OLS Regression in Python – Ordinary Least Squares

Post Views: 868

This tutorial will explore the optimization strategy used often during the Linear Regression Model application in Machine Learning. Learn OLS regression in Python in depth.

Ordinary Least Squares (OLS)

Let’s first revise the working of the Linear Regression Model. The model tries to develop a linear relationship between independent variables, that is, (x), and dependent variables, that is, (y). The linear relationship means that any change in x will linearly change y. So, the model is trying to generate a straight line between y and x. Now, the straight line is governed by its slope and intercept. The best line will be the line that is closer to actual data points.
To find such a line, or you can say to govern the slope and intercepts, which are two crucial parameters, we use the optimization strategy called Ordinary Least Squares (OLS).

Mathematics behind OLS

The Linear Regression model aims to find parameters (slope and intercept) that minimize the difference between actual and predicted values. Since the error can be positive or negative, we can say the goal is to minimize the squared errors. Here comes the mathematics of OLS. It aims to minimize the sum of squared differences between actual and predicted values. You can also say that minimizing the squared errors.
If you are confused about the difference between linear regression and OLS, then to clear that, I would say read the aim of the linear regression model again. The major difference between them is how you minimize the error. OLS is just a method to minimize the error by minimizing the squared errors. There are various methods to minimize the error of the Linear Regression Model. OLS is just one of them.

Importing Libraries and Loading Dataset

Let’s code in Python and apply what we learned. So, first, import all the necessary libraries and load the dataset on which you would be applying the OLS approach. I am using the Diabetes dataset preloaded in the sklearn module.

import pandas as pd
import numpy as np

import statsmodels.api as sm 
from sklearn import datasets
from sklearn.model_selection import train_test_split

diabetes = datasets.load_diabetes()

columns = ['Age', 'Sex', 'BMI', 'BP', 'Serum1', 'Serum2', 'Serum3', 'Serum4', 'Serum5', 'Serum6']
df = pd.DataFrame(data=np.c_[diabetes['data'], diabetes['target']], columns=columns + ['target'])
df

I am creating the DataFrame by concatenating the columns and providing column names for easier understanding.

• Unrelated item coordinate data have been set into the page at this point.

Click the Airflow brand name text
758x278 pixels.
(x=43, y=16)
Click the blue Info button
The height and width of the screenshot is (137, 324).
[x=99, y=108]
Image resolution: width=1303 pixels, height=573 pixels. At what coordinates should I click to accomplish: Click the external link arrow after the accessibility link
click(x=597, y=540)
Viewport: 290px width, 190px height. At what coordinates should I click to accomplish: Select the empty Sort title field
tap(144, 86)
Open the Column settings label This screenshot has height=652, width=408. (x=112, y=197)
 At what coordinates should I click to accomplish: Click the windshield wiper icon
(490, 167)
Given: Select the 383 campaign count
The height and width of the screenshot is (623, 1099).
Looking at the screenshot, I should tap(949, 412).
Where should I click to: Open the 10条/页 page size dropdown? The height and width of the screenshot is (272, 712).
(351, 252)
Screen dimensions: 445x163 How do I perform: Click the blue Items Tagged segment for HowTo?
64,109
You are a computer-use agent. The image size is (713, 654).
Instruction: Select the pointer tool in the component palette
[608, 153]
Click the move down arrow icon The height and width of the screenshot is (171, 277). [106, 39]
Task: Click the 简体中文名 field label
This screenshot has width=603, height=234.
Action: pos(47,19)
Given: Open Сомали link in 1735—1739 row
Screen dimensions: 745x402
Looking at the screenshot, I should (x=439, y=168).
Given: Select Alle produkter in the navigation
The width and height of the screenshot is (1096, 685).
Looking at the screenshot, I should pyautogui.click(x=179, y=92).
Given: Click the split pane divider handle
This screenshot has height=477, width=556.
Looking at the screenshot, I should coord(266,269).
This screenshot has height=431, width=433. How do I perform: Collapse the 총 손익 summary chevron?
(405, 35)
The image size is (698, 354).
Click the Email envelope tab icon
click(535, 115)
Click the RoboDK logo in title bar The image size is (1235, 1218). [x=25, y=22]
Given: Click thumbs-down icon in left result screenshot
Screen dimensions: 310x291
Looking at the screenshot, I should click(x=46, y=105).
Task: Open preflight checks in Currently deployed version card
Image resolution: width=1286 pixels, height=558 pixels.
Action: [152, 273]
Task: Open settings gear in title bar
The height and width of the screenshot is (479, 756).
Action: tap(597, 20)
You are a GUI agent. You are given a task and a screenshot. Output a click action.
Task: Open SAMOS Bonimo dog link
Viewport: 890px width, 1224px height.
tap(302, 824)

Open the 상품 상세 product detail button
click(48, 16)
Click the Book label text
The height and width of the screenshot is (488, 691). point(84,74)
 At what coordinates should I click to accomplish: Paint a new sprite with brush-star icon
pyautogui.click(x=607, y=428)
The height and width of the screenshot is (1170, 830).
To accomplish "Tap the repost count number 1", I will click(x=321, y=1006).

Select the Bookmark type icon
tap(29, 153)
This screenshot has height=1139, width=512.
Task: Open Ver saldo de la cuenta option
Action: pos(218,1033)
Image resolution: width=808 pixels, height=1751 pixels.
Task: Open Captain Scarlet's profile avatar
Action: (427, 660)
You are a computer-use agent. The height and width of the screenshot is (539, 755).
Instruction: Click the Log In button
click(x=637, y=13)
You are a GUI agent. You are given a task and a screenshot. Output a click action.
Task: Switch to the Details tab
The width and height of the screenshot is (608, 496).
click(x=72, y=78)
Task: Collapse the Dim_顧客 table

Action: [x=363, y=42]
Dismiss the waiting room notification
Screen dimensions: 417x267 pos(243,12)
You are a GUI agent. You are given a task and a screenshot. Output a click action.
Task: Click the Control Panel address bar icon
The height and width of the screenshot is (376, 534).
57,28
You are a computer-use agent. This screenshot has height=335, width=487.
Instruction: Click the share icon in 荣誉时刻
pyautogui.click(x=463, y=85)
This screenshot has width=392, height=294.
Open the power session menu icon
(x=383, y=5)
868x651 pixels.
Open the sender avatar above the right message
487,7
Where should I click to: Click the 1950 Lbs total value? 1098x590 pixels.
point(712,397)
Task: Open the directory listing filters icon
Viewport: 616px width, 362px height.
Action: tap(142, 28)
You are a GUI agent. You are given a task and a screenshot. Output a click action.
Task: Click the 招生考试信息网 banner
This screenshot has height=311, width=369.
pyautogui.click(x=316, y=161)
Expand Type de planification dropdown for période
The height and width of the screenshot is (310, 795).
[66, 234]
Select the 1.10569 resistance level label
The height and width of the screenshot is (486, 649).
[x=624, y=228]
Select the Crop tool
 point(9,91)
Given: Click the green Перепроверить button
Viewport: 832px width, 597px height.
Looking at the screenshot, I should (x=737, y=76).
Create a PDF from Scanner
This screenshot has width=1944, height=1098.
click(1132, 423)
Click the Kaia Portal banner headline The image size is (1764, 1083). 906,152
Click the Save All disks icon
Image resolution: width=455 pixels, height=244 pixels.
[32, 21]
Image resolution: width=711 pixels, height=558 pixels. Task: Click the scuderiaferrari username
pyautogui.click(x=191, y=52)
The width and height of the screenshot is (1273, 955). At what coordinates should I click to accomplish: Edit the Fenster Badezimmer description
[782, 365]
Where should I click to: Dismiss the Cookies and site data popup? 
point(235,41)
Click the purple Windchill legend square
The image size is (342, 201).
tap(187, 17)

Extracting the independent and dependent variables

You can see from the dataset that all the columns till Serum6 are independent variables, and the Target Column is our dependent variable. So, X will take all the values till the column name Serum6. Also, as you know, we must add a constant to the line equation. I am adding it using the statsmodel library.

X = df.drop('Target', axis=1)
X = sm.add_constant(X)
y = df['Target']

Report of the Model

We train the model and then print the report using model.summary()function. This detailed report contains the coefficients (slope in mathematical language and weights in Machine Learning language), F-statistic, R^{2 ,}which measures how well the model fits the data, and other statistical measures, including variance, covariance, and hypothesis testing.

model = sm.OLS(y, X).fit()
print(model.summary())